プロトタイプでアイデアを見える化する:プロトタイプとビジネスモデル

長尾 景紀
グロービス経営大学院 教員

前回までで事業コンセプトが固まってきました。しかし、ここまで検討してきたことは仮説であり、本当に思い通り進むのでしょうか?この懸念を払拭するためにはプロトタイプを創り、価値を見える化することが必要です。プロトタイプはMVP(Minimum Viable Product)とも言われ、簡単に言ってしまえば「提供価値を必要最小限で表現したもの」と捉えると良いでしょう。

プロトタイプの必要性は3つ

1)仮説検証
先に書いた通り、事業コンセプトの仮説検証のためにプロトタイプを使って確認をするのが目的です。ここで、仮説が正しくなかったと判明することも多々あります。その場合は、躊躇せず再度事業コンセプトを練りに戻りましょう。戻る可能性が高いことも考慮すると、プロトタイプとは短時間で、精度に拘らず、コストをかけないで創ることが大事です。

特に日本の大企業では、「試作でいいから作ってみて」と依頼された際に、用意する試作の完成度を高めてしまう傾向があります。もちろん、相手にベストを見せたいという意欲もあるでしょうが、時間をかけて完成度を高め、相手に見せた時に一言「いや、そうじゃないんだよね」と言われてしまうとガックリしてしまいます。人は、投じた時間が多ければ多いほど愛着が生まれ、捨てられなくなります。目的は最終成果物であることを認識し、そこに至るプロセス上にプロトタイプがあることを認識しましょう。「大枠を顧客に確認するため」と割り切り、Quick and Dirty(クイック&ダーティー)を意識しながらも価値だけはしっかり検証できるように創ることがポイントです。

価値をシンプルに伝える例として、「セカイカメラ」という日本版Googleグラスとも言うべきAR技術を使った情報提供アプリを企画していた日本人がいます。

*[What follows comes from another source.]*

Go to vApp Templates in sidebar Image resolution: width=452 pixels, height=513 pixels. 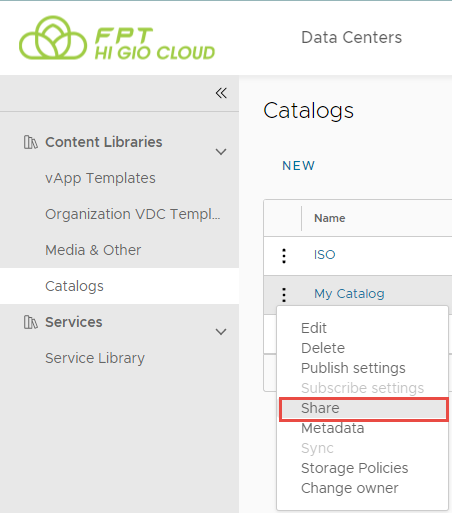(x=100, y=178)
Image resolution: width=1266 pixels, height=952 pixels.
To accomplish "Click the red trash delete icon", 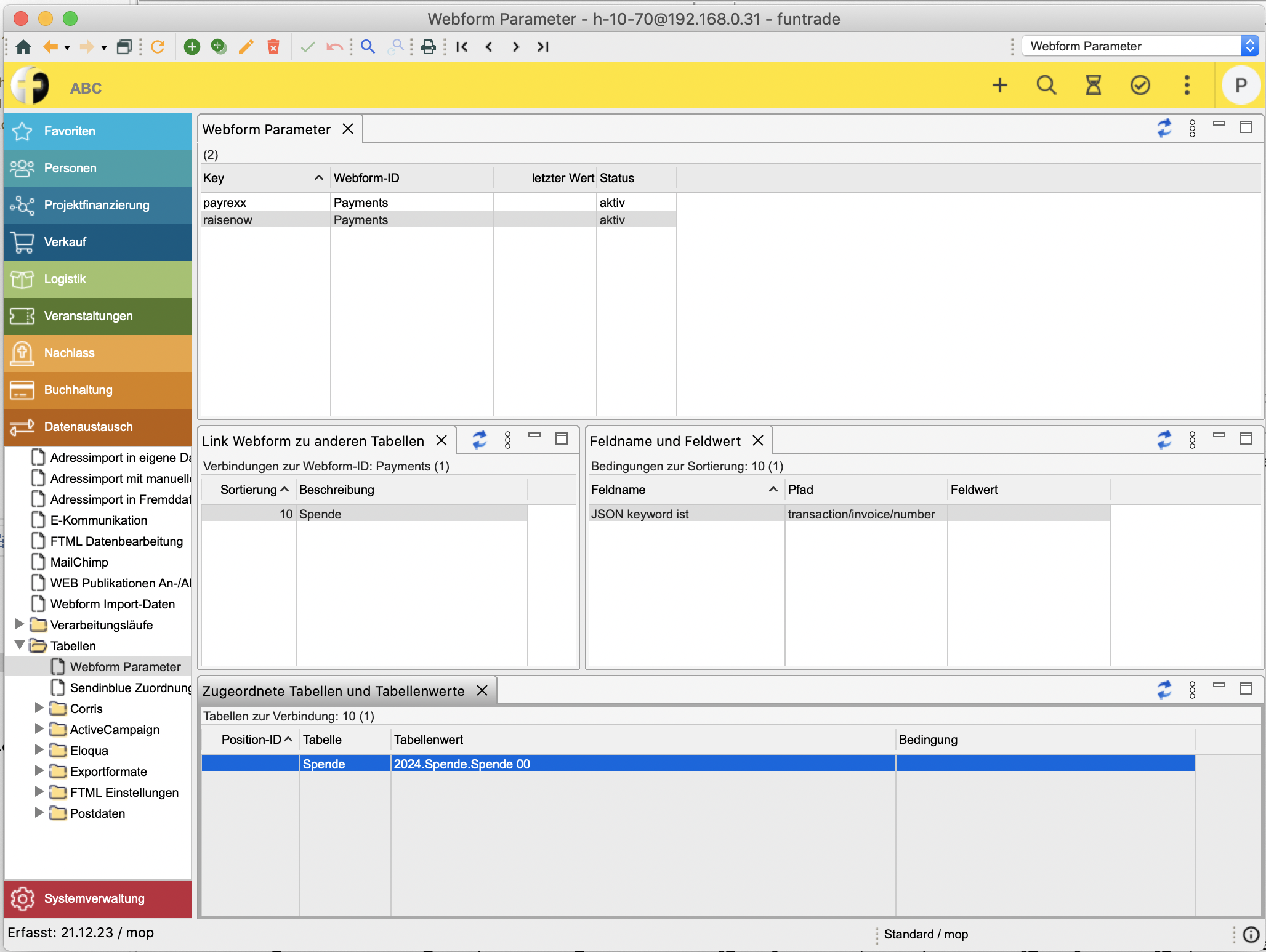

彼は、スマートフォンが出た頃に、その事業コンセプトを描き、米国のIT業界で成功した起業家を訪問し、資金調達を試みました。持参したのは、企画書でもなく、アプリのα版(とりあえず動くもの)でもなく、スマートフォンと同じサイズのアクリル版1枚だけ。相手の目の前にアクリル板を近づけ、「ここを通して見た風景には情報が付いている。例えばあの絵画の作者、そのソファのブランドや価格、レストランの口コミ・・・」とファインダー越しに見えるものの情報が手に取るようにわかるという「価値」を伝え、数億円の資金を調達しました。

2)創る過程で自分が気づく
頭で考えていたことと実際は異なる、とはよく言いますが、どんなに頭の良い人であっても、頭で考えるよりも多くの気づきが「創る」過程で生まれます。想定通りに行かないことで、むしろ新たな方法を思いつくことがあるのです。頭と実際にやってみることの違いは、レゴブロック(黄色4つと赤2つ)を渡し、「アヒルをつくって!」と指示をするとよく分かります。その際、一方のグループには、頭の中で様々なアヒルを考えてもらい、もう一方のグループには手で考えてください(ブロックを触りながら)と伝えると、手で考えたグループの方が多くのアヒルを創りあげることができます。このように創りながら考えることで、頭では検討できなかった点に気づくことができるのです。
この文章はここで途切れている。